Meisha shook her head, and the woman's eyes dimmed. "I came by . . . other means." Before Haroun could ask, she said, "I can't return the same way, but there is a main entrance. It's kept hidden, but I can show you."

Haroun was shaking her head before she'd finished. "No need. That way is closed."

"Closed?"

"Tunnel's sealed off," Talal spoke up. "Bastards caved it in, put something on it when we tried to dig out." He made scooping and filling motions with his hands. "We dig—stays full."

"An enchantment," Meisha said, remembering the wizard from the raiding party. "Probably activated from the other side of the cave-in. All it would require is a new casting each day, perhaps not even that often." She looked at the boy. "They trapped you in the Delve? How long have you been here?"

Talal and Haroun exchanged glances. "I'll show her," the boy offered, shrugging.

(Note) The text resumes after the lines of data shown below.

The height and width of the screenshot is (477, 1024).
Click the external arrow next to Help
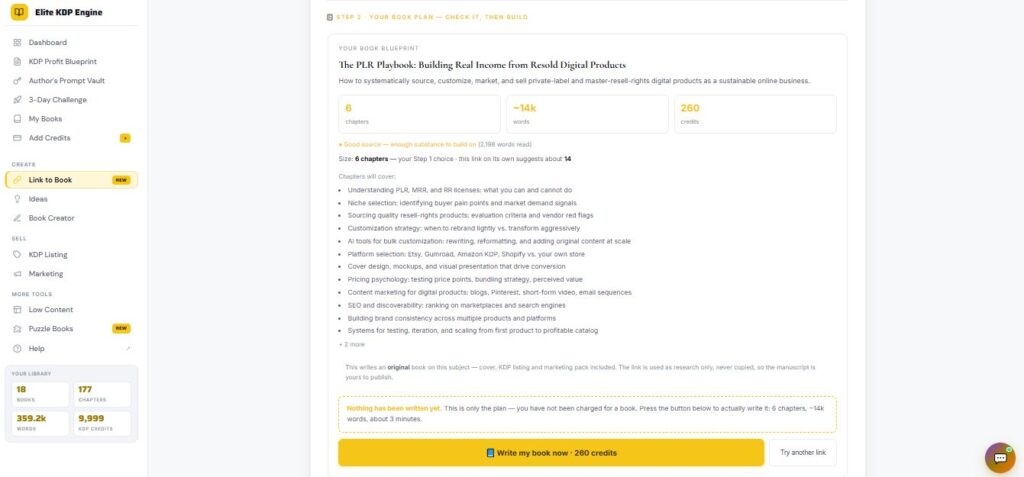(128, 349)
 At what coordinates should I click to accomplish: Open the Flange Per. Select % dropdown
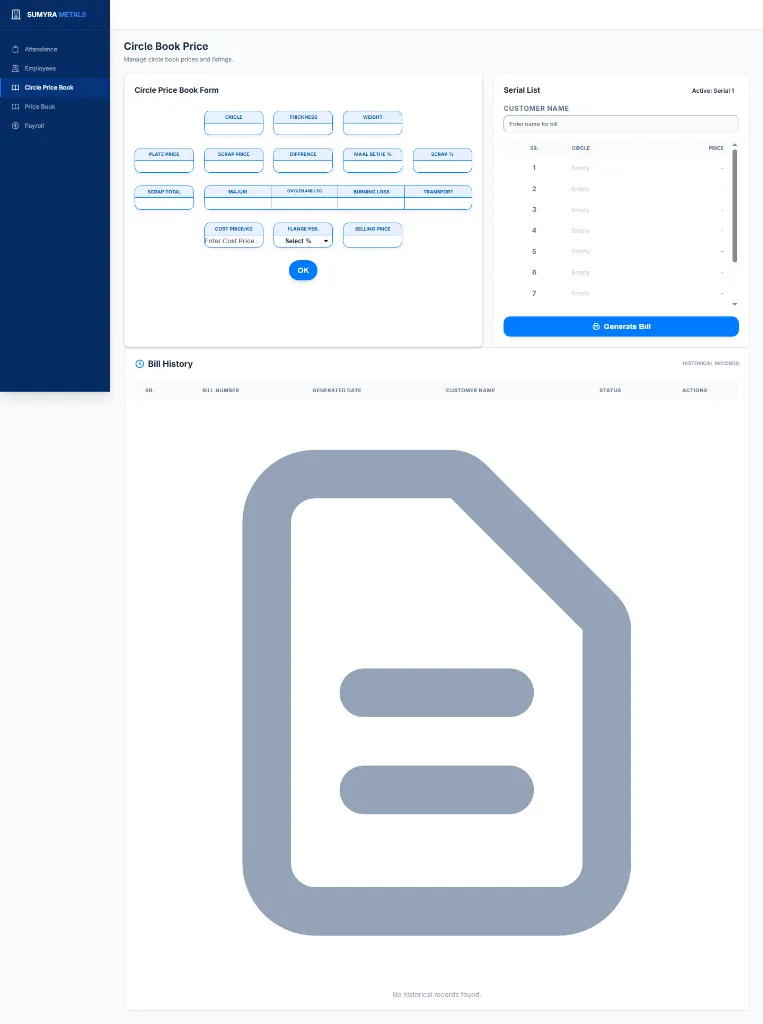coord(303,241)
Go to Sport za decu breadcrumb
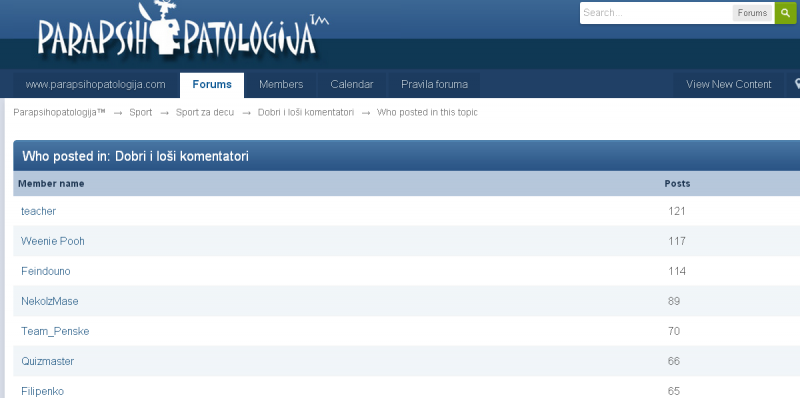Screen dimensions: 800x398 (205, 112)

Haroun hesitated, appearing almost upset, but finally she nodded. "Go. She'll need to see the places where it's safe to walk. Show her gently, Talal. Do nothing foolish."

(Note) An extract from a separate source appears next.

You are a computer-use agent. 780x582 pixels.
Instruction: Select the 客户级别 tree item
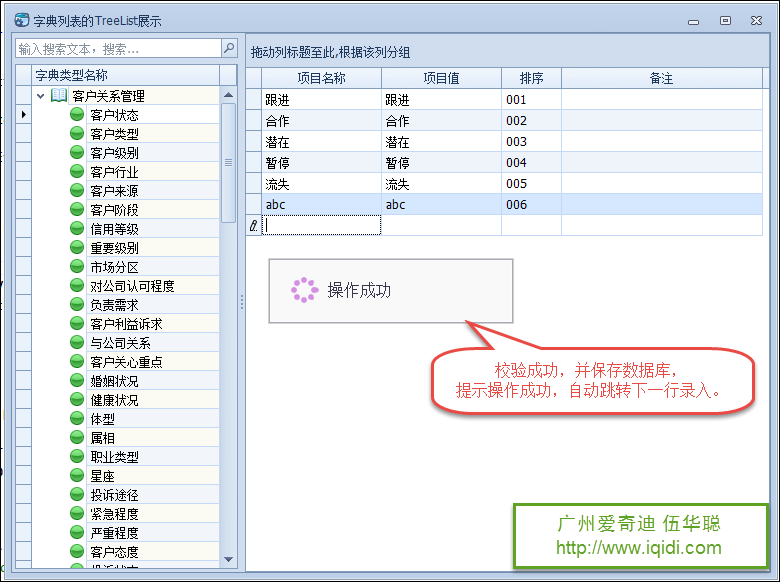(x=114, y=153)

The boy flashed an indignant, "do I ever" look and offered his sleeve to Meisha in imitation of a grand lord escorting his lady. Meisha suppressed a groan, selected the cleanest possible scrap of cloth to grasp, and they were off, weaving among the cubed warrens to a cleared central path that led to an attached passage.

Talal yanked a torch from the wall sconce. He ignored the shouts of dismay from the corner of the cavern subsequently plunged into darkness. "This way."

They walked a short distance down a passage Meisha remembered. It led to a series of carved out alcoves fitted with thick wooden doors.

When Varan had first come to the Delve, he'd used the spaces as storage, but later they became small, private quarters for the apprentices. The wizard's domain was only a small part of the tunnel system. Varan's magic had placed the age of some of the lower tunnels as contemporaries of Deep Shanatar. The wizard speculated the Delve might even have been an outpost of that great dwarven realm.

Talal tugged on her arm. Absorbed in her thoughts, Meisha hadn't noticed when they'd stopped. Framed by a pearly, flow-stone waterfall, Talal pointed behind her to a stretch of wall. Meisha turned and blinked.

Numbers covered the stone from floor to ceiling, arranged in neatly ordered columns like a moneylender's account. All were dates, marked with the change of month and the change of year. They ended Marpenoth 3 of 1374 DR.

"Iadra marks a new one every day," said Talal.

"1370," Meisha read from the top of the first column. "Eleasias 20. Four years ago."

"Date we found the entrance. Wish we hadn't," Talal muttered.

"You—all of you?" Meisha shook her head. "Impossible. Varan shields the entrance with magic and places a ward on the perimeter."

A shadow passed over the boy's face. "There was no magic. The way was just sitting there, open as you please. We wouldn't have gone in, but the brigands had started to circle. There were too many of us not to be noticed out in the open."

"What were you doing all the way out here?"

"Running," Talal said.

Meisha waved an impatient hand. "From brigands, yes, but what—"

"No—from Esmeltaran."

"Esmeltaran?" Meisha echoed. Then it hit her: 1370. Meisha didn't need to do the calculation. She knew. "The ogres," she said, and Talal nodded. "You're refugees from the war."

"We were headed for Keczulla when they started shadowing us."

"The men from the portal?" Meisha asked.

Talal actually laughed. "No, the brigands—soft bellies by comparison. There were a lot more of us then. We moved in a group, tight as Tyr's arse. Only thing kept us alive—they didn't want to take on the whole bunch of us. But they smartened up, the longer they stayed with us. Picked off the stragglers, set traps—that sort of thing. We never saw any of the cowardly bastards. Thought we could wait them out in the caves. We should've known something was wrong if damn brigands wouldn't follow us inside."

"Did you explore? Was there anyone living in the caves?" Meisha wanted to know.

Talal hesitated. He swung the torch at one of the alcoves.

Meisha went for the door, but the boy caught her wrist.

"Don't burst in like that!" he hissed. "You want to kill us all?"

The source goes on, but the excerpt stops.